L’autrice nuance la violence exercée à l’encontre de l’enfant accédant à la royauté par contestation du principe dynastique, phénomène à la fois exagéré par les chroniqueurs contemporains et par une historiographie qui a longtemps considéré qu’au Moyen Âge, seul un pouvoir adulte pouvait être légitime et accepté. Elle étudie toutefois les différentes formes de conflits en s’intéressant particulièrement au kidnapping du roi comme forme de contestation politique: celui d’Henri IV à Kaiserswerth en 1062 à l’âge de onze ans, celui de Frédéric II, âgé d’à peine sept ans, à Palerme en 1201 et celui, avorté, de Louis IX à l’âge de douze ans environ entre Orléans et Paris en 1228 ou 1229. L’autrice s’intéresse enfin au passage de l’enfant roi à l’âge adulte, période de transition mal considérée à cause des préjugés très négatifs attachés à »l’adolescence« médiévale (groupe d’âge chaud et colérique où s’éveille la sexualité) mais fortement marquée par des rites de passage essentiels: l’adoubement (Philippe Ier, à quinze ans, Malcolm IV à dix-huit ans, Louis IX à douze ans) et l’usage du sceau. Ce dernier ne s’acquiert complètement qu’à la mort du père. Henri, fils d’Henri II d’Angleterre, a dû attendre l’âge de quinze ans pour recevoir son premier sceau juste après son couronnement en juin 1170. Henri (VII), fils aîné de Frédéric II fait figure d’exception, doté d’un sceau dès l’âge de six ou sept ans. Mais, jusqu’à la mort du père, une hiérarchie entre les deux sigillants royaux demeure. Jusqu’en 1108, date de sa mort, seul Philippe Ier est représenté en majesté avec les attributs royaux, assis sur un trône, barbu, coiffé d’une couronne au cercle orné de trois fleurs de lis, vêtu d’une longue robe à manches étroites et d’un manteau agrafé sur l’épaule tenant dans sa main droite levée une sorte de tige terminée par trois pétales et de la gauche, un long sceptre fleurdelisé. Le sceau du »roi désigné«, le futur Louis VI, est, en revanche, de type équestre, féodal, évoquant une fonction guerrière subordonnée. Ce n’est qu’après la mort de Philippe que Louis VI dispose d’un sceau en majesté (qui ressemble fort à celui de son père).

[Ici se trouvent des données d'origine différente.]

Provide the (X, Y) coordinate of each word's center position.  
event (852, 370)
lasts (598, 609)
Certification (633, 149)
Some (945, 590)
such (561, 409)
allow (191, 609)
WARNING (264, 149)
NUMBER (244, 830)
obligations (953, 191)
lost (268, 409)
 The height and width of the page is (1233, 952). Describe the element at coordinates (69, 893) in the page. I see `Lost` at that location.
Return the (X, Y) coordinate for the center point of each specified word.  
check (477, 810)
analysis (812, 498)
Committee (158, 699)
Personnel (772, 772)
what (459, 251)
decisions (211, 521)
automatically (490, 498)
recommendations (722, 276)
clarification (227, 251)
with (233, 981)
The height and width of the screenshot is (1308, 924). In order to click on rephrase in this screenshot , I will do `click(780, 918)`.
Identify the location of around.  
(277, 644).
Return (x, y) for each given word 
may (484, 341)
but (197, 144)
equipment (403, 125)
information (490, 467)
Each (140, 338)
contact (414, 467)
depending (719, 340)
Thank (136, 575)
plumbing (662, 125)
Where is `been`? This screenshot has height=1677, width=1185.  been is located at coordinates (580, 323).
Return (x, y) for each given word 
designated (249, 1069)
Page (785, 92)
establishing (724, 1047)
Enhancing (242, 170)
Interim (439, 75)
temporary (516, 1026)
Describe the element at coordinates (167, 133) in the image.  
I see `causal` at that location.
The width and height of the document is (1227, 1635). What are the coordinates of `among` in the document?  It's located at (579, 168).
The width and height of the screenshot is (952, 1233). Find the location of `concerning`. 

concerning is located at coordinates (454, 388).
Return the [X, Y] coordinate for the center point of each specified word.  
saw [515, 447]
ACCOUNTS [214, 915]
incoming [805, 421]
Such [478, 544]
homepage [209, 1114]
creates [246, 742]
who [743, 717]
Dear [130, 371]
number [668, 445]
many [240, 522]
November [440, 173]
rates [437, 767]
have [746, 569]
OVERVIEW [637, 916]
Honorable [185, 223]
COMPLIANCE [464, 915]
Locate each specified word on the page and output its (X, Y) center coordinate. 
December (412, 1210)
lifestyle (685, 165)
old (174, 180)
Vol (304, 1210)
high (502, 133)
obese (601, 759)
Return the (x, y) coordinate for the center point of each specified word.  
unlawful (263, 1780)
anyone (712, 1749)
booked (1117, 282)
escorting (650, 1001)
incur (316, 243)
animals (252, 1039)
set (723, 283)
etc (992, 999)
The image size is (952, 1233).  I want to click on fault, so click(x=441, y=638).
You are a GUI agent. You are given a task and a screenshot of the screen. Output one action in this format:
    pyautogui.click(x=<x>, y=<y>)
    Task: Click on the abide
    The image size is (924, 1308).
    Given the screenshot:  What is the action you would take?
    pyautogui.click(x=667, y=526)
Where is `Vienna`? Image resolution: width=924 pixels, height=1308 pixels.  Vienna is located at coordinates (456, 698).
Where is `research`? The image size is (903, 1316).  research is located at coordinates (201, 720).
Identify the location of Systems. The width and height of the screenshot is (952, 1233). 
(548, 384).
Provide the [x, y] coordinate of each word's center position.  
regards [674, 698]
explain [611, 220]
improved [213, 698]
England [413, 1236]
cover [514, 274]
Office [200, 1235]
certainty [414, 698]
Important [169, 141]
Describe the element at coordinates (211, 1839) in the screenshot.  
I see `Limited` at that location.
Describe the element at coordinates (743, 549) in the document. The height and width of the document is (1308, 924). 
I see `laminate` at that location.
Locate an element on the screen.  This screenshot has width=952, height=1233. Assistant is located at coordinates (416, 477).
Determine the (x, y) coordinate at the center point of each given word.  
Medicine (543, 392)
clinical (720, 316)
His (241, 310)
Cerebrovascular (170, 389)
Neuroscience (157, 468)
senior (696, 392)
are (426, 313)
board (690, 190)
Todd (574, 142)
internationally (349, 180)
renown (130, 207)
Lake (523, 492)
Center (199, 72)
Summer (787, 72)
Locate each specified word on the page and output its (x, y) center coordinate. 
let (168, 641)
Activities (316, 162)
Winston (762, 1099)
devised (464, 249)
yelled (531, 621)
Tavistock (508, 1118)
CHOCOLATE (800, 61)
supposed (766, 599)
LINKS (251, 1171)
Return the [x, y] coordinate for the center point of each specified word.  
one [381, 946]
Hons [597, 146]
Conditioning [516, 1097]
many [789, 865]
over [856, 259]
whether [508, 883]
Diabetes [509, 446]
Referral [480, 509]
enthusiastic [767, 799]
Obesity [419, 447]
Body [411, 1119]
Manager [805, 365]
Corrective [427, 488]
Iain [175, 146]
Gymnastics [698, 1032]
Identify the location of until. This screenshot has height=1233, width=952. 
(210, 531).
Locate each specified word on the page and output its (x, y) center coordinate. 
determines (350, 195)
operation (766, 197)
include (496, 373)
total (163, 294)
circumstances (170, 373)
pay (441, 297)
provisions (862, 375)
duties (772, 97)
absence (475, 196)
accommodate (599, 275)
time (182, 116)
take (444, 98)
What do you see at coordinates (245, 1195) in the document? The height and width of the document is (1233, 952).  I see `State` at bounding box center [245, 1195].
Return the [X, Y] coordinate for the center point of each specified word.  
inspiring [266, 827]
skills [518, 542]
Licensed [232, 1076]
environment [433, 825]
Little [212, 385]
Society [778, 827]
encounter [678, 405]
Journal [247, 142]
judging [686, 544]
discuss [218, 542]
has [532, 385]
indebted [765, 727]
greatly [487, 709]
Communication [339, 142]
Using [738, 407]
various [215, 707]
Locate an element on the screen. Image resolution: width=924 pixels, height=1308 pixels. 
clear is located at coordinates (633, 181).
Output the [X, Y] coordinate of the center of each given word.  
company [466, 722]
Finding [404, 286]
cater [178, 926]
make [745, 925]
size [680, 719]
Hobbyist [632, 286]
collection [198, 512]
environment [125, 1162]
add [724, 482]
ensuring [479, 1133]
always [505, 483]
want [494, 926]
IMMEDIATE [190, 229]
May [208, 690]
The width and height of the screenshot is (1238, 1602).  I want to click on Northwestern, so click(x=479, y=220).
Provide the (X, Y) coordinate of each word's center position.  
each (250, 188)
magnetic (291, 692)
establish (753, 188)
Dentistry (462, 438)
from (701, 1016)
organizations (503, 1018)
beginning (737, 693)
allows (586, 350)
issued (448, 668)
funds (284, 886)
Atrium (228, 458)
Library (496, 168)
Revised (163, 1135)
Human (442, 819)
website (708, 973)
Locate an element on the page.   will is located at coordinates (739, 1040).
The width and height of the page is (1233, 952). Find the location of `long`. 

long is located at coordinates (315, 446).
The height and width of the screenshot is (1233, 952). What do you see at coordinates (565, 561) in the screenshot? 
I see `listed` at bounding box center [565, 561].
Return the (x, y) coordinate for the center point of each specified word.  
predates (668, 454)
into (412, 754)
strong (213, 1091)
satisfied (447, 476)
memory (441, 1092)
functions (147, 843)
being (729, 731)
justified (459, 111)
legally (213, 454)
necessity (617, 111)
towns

L’ouvrage d’ Emily Joan Ward me paraît donc original et novateur. Il montre comment les monarchies occidentales du Moyen Âge central ont su s’adapter en intégrant et en acceptant l’enfant comme roi, lui attribuer des vertus positives et en faire parfois un modèle de pouvoir et d’autorité. Il pointe de nombreuses spécificités de la période considérée, toujours soucieux de montrer les changements qui s’opèrent au cours du premier XIIIe siècle. À juste titre, il insiste sur l’aîné des garçons, celui qui doit prendre la succession. Mais, dans la société médiévale, il est fondamental de tenir compte de ce que j’ai appelé ailleurs la »loi de déprogrammation«. Dans un contexte de mortalité très forte, l’aîné d’une famille, y compris dans le milieu royal, n’est jamais que le plus âgé des survivants à un moment donné. Il faut distinguer entre »rang de naissance« et »ordre dans la fratrie« car il n’y a pas toujours adéquation entre les deux. Tout projet éducatif médiéval, aussi celui qui consiste à faire un roi, doit donc prévoir une »loi de déprogrammation«. Des cadets, non initialement destinés à recevoir la couronne, sont devenus roi. Ils sont un peu oubliés. Le sous-titre, »Boys Kings«, est clair et annonce le projet. Mais, on aurait pu lire davantage d’éléments sur l’éventuel pouvoir exercé par les filles, même si on sait qu’il ne peut pas être monarchique. À la même époque, dans d’autres espaces de la chrétienté, celui de Léon-Castille au XIe siècle par exemple, les filles et les sœurs royales font partie intégrante du système de gouvernement au même titre que le roi, la reine et les héritiers mâles. Souvent non mariées, ces jeunes femmes ont aussi joué un rôle clé dans l’histoire politique et la survie dynastique grâce aux terres qu’elles possèdent, connues plus tard sous le nom d’infantazgo1.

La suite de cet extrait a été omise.